» **Available data**:
----

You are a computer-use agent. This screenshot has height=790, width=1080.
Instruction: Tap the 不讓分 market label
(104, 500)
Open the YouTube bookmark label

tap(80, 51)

----

» **Exercise instructions**:
Restate the whole listing exactly.

» **Written response**:
You are a computer-use agent. This screenshot has height=790, width=1080.
Instruction: Tap the 不讓分 market label
(104, 500)
Open the YouTube bookmark label

tap(80, 51)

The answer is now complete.